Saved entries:

··········

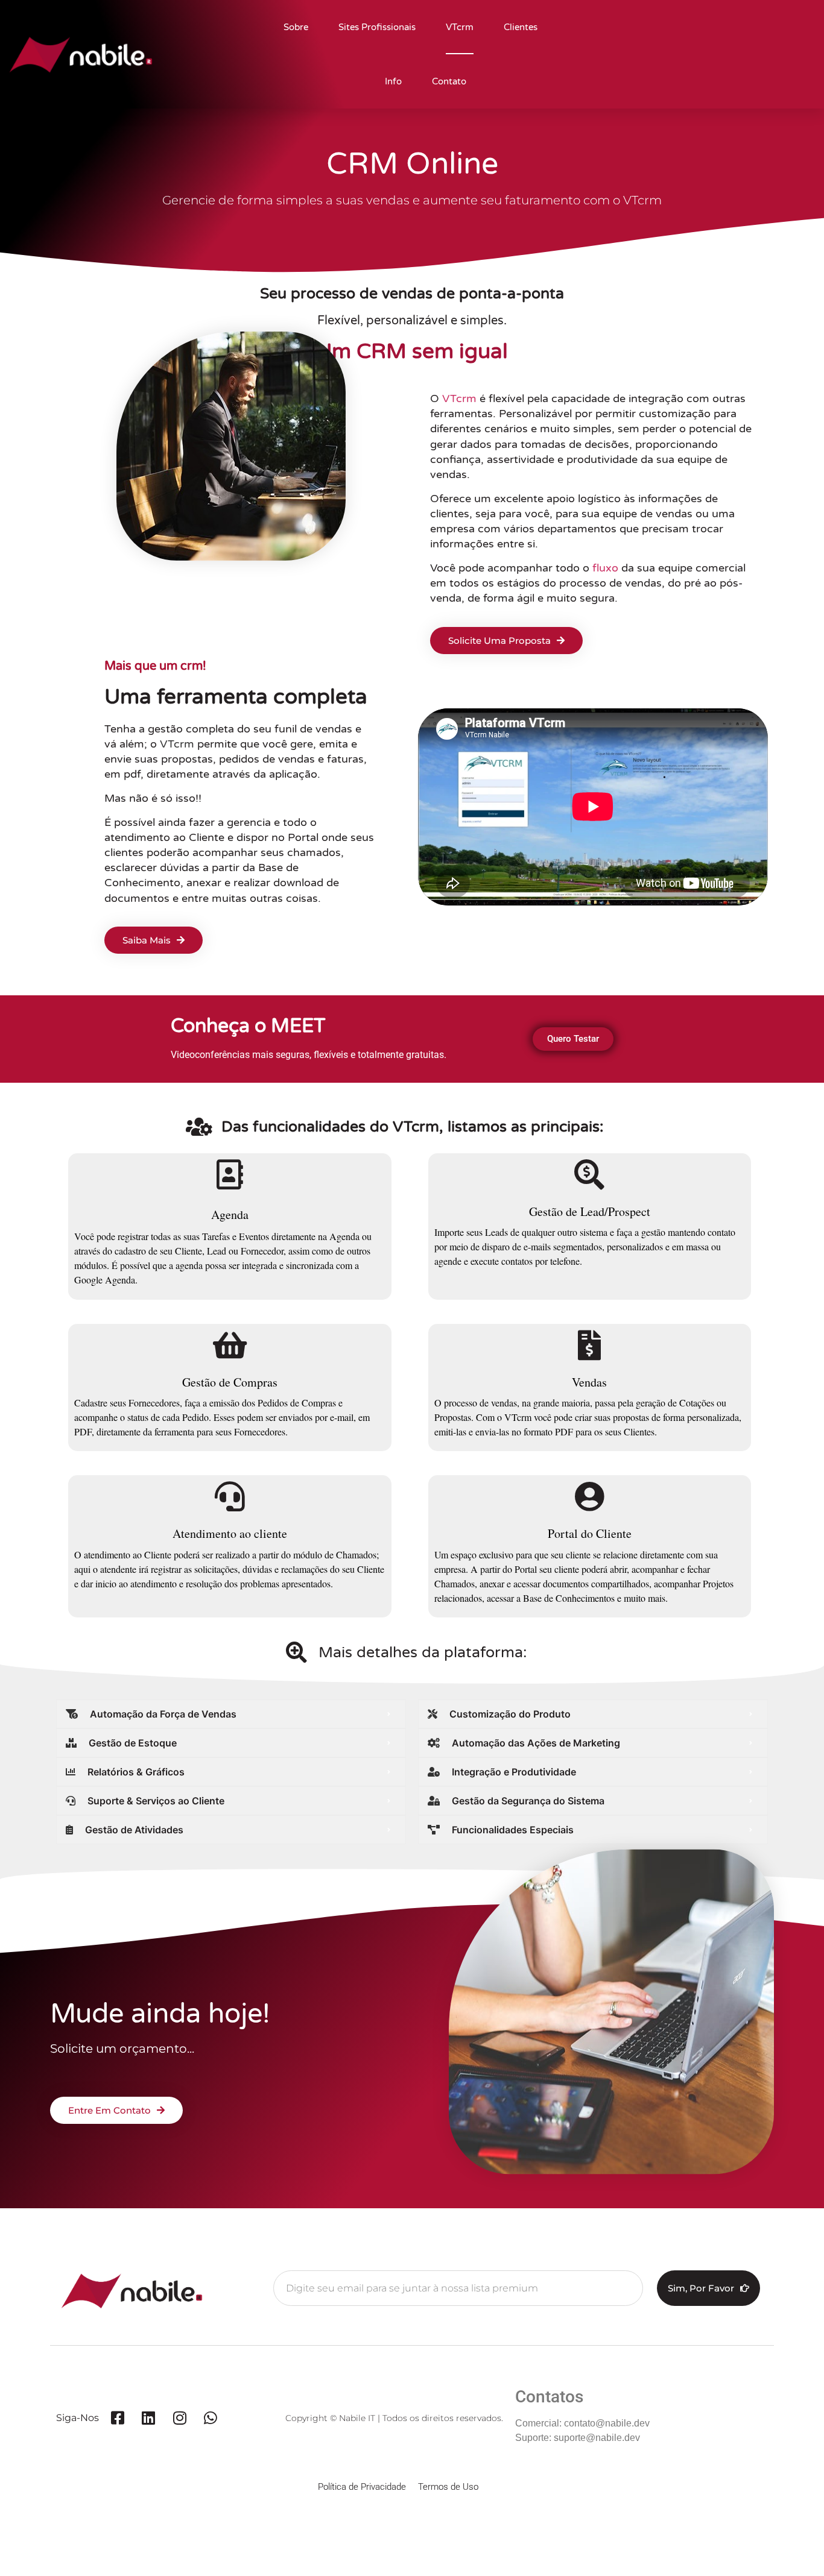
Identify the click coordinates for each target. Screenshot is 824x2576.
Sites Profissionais (377, 27)
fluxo (605, 568)
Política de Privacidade (362, 2486)
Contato (449, 81)
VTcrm (460, 27)
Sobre (296, 27)
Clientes (520, 27)
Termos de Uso (448, 2486)
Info (393, 81)
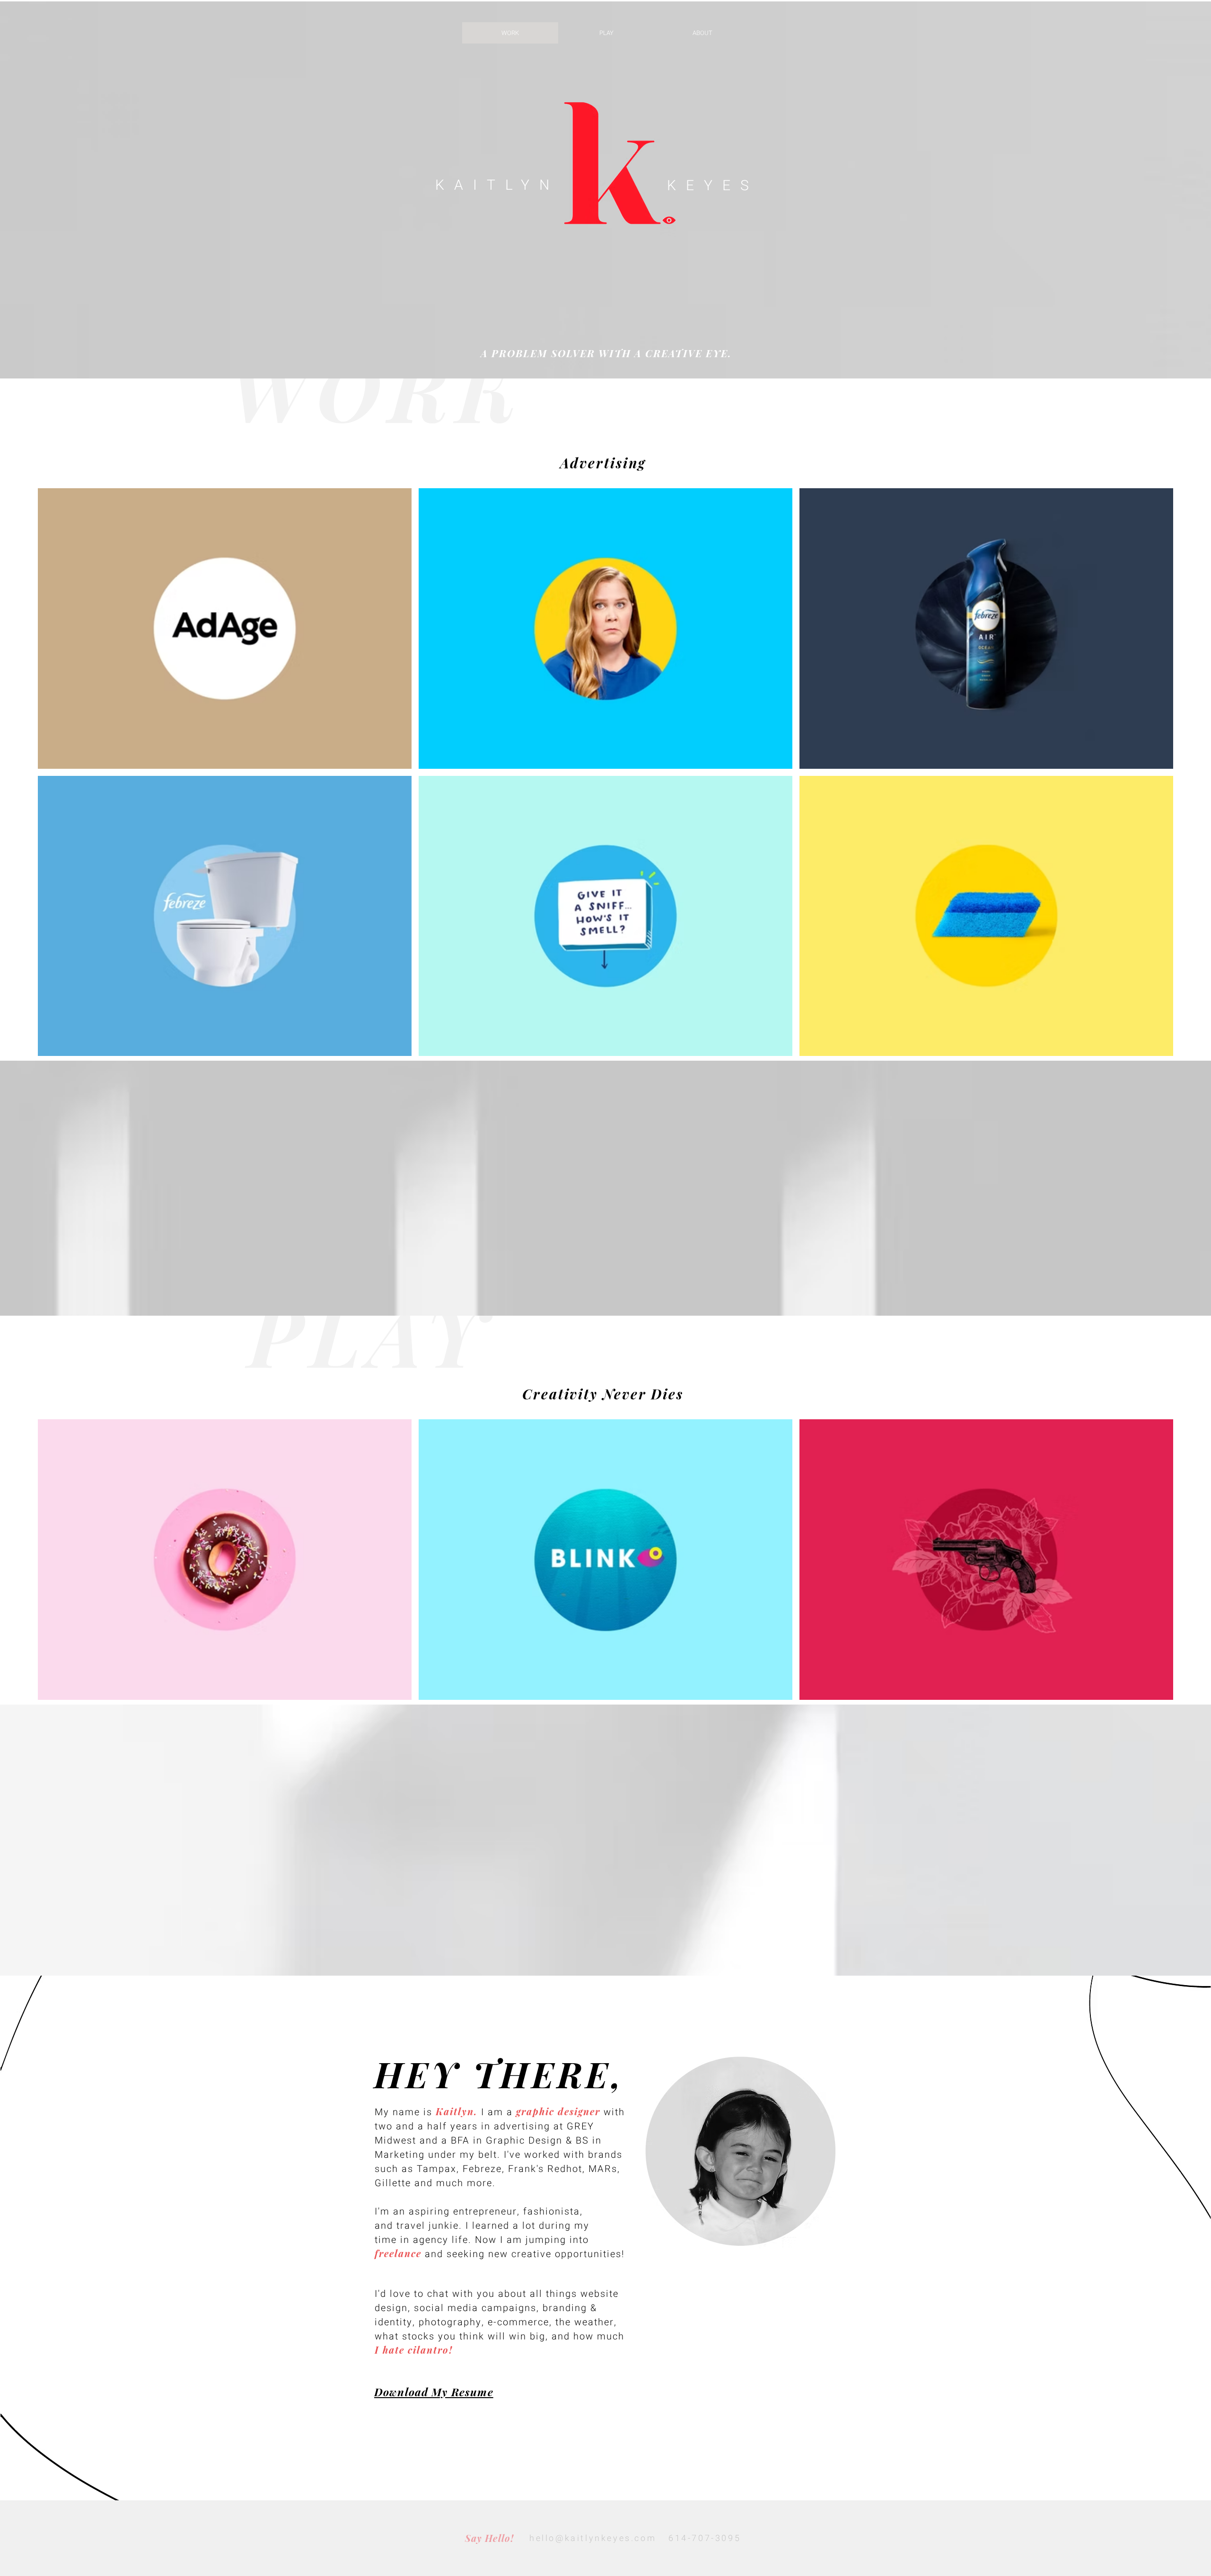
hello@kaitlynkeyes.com (592, 2538)
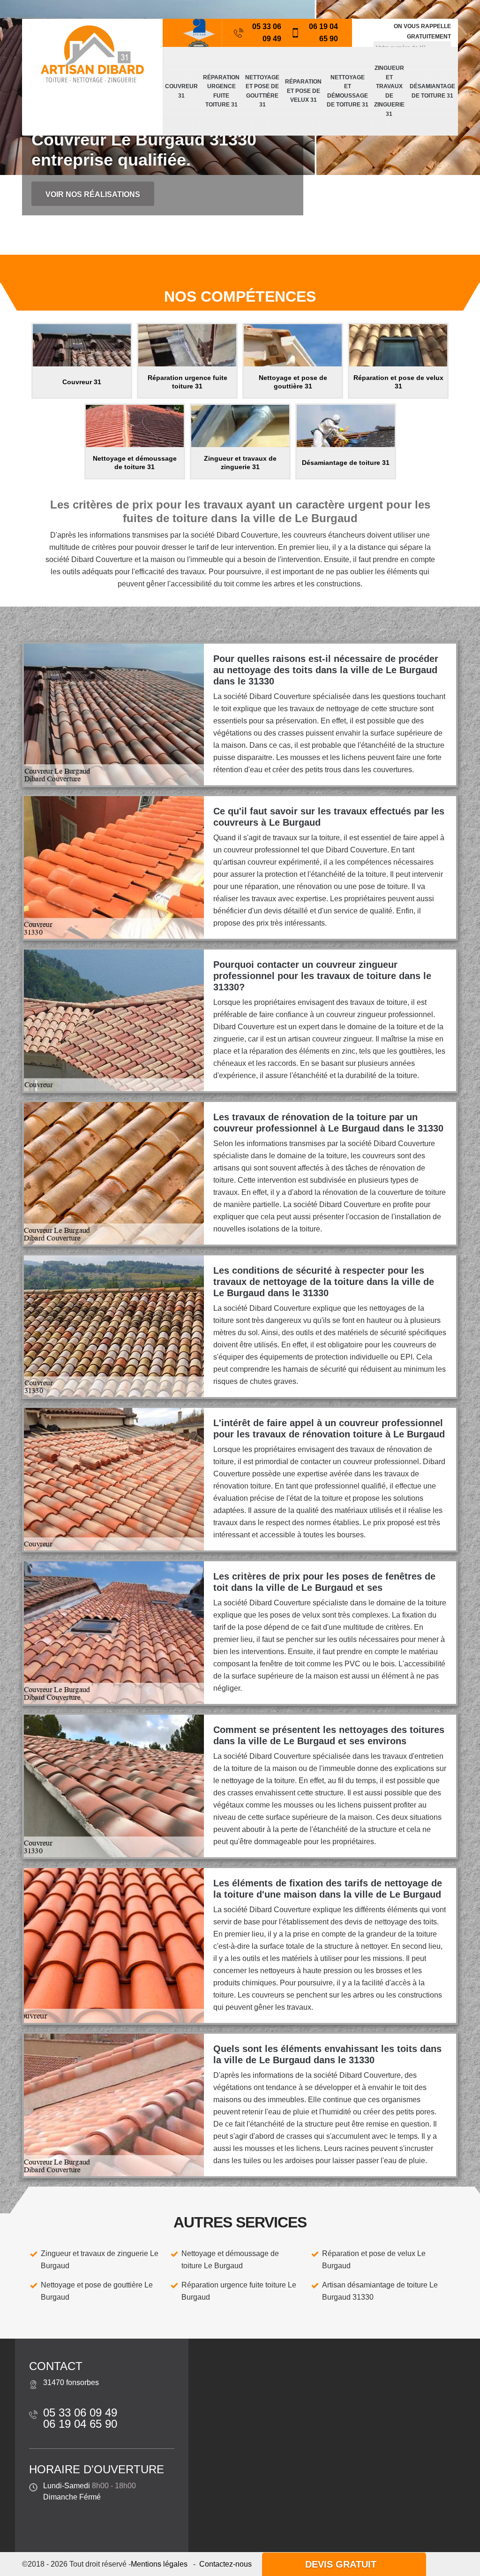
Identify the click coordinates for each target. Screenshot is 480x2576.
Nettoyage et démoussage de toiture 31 (347, 91)
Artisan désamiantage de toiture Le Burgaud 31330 (380, 2291)
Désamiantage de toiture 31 (432, 91)
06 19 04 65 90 (323, 33)
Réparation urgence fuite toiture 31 (221, 91)
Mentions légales (159, 2564)
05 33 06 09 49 (266, 33)
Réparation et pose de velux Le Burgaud (374, 2259)
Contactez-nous (225, 2564)
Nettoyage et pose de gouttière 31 (262, 91)
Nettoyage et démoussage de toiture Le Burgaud (230, 2259)
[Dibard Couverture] (92, 54)
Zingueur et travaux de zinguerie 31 (389, 91)
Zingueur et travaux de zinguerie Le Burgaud (99, 2259)
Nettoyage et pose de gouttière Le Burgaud (97, 2291)
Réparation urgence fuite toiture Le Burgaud (238, 2291)
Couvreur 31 (181, 91)
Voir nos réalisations (92, 194)
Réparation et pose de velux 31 (303, 90)
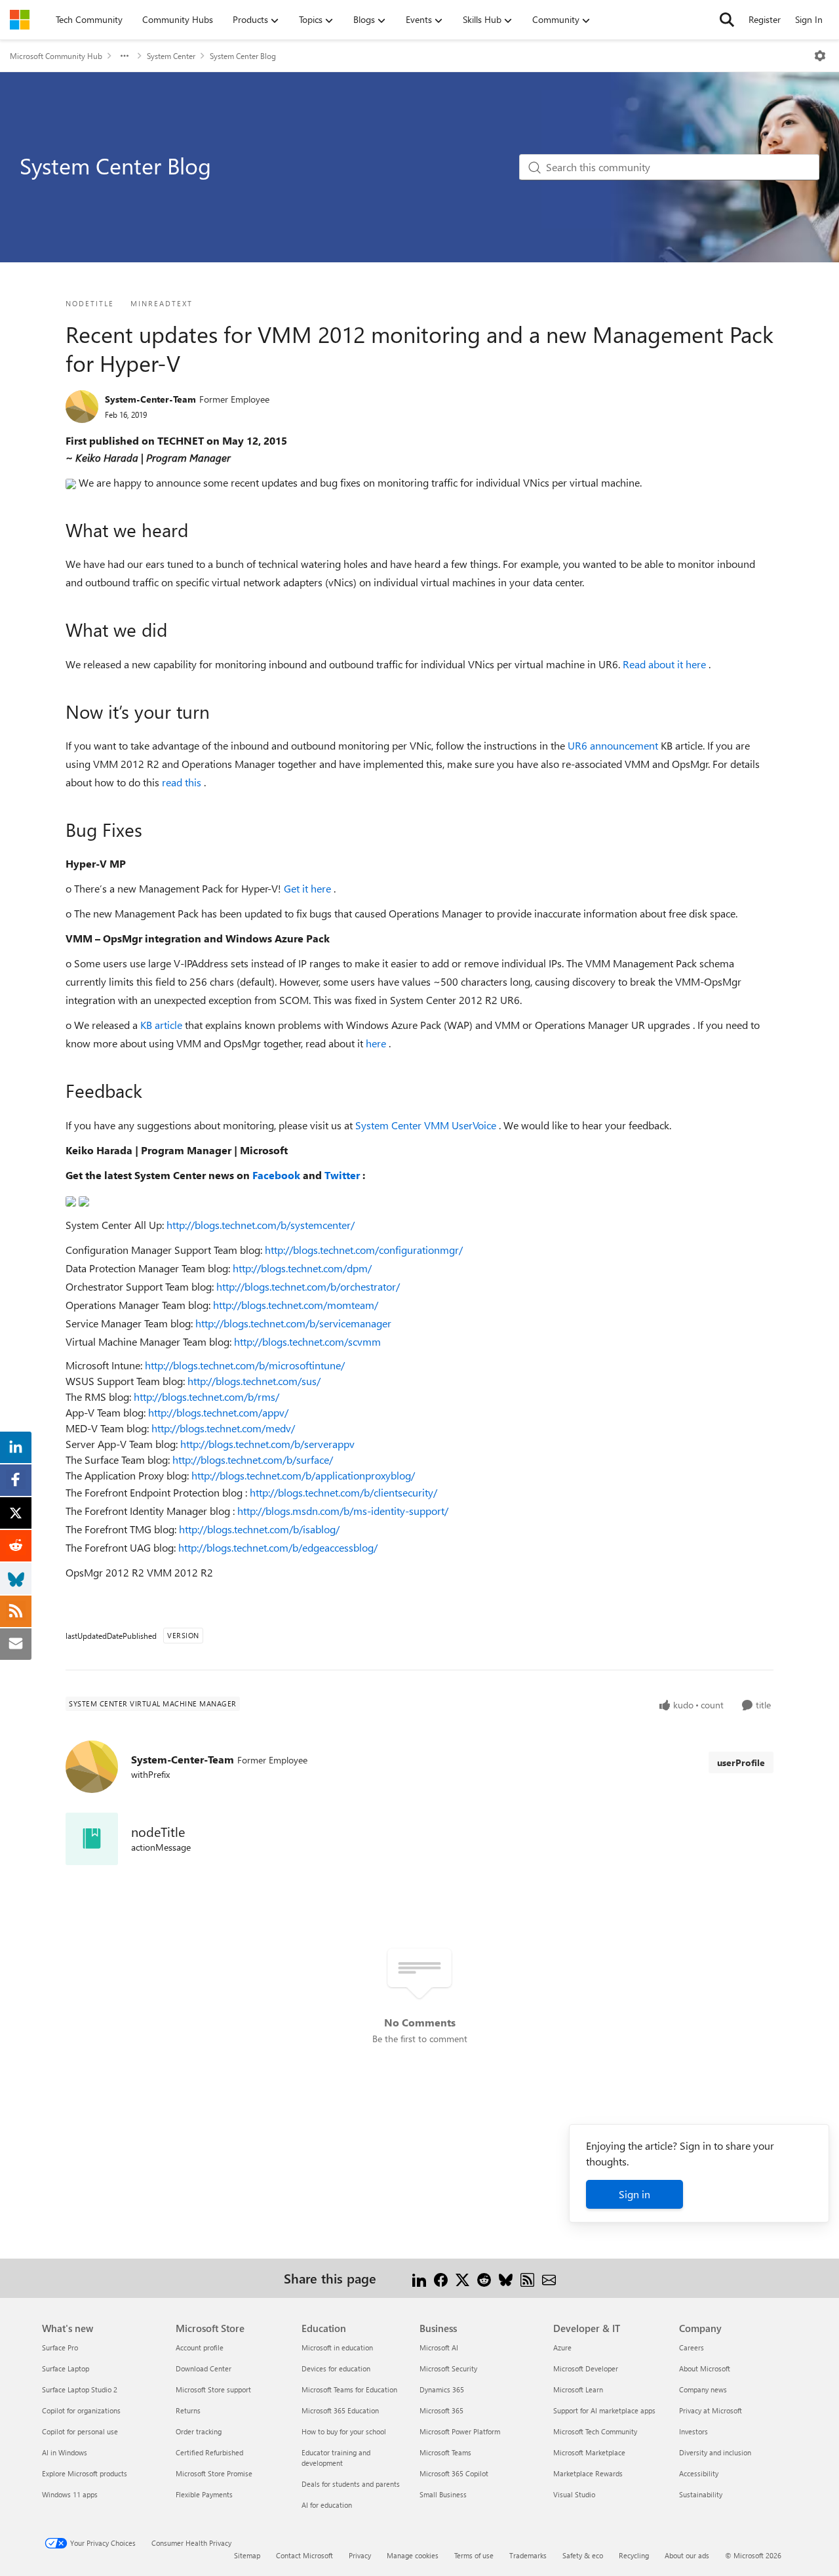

··········

■ What you have to do
The reply should hold the lines from the top of the records through the line containing "Nettoyage et pose de gouttière 31 (262, 91)", reproduced exactly, and no pictures.

■ Result
Identify the click coordinates for each target. Screenshot is 824x2576.
Sites Profissionais (377, 27)
fluxo (605, 568)
Política de Privacidade (362, 2486)
Contato (449, 81)
VTcrm (460, 27)
Sobre (296, 27)
Clientes (520, 27)
Termos de Uso (448, 2486)
Info (393, 81)
hello@kaitlynkeyes.com (592, 2538)
Identify the click coordinates for each target. Screenshot is 480x2576.
Nettoyage et démoussage de toiture 31 (347, 91)
Artisan désamiantage de toiture Le Burgaud 31330 (380, 2291)
Désamiantage de toiture 31 (432, 91)
06 19 04 65 90 (323, 33)
Réparation urgence fuite toiture 31 (221, 91)
Mentions légales (159, 2564)
05 33 06 09 49 (266, 33)
Réparation et pose de velux Le Burgaud (374, 2259)
Contactez-nous (225, 2564)
Nettoyage et pose de gouttière 31 (262, 91)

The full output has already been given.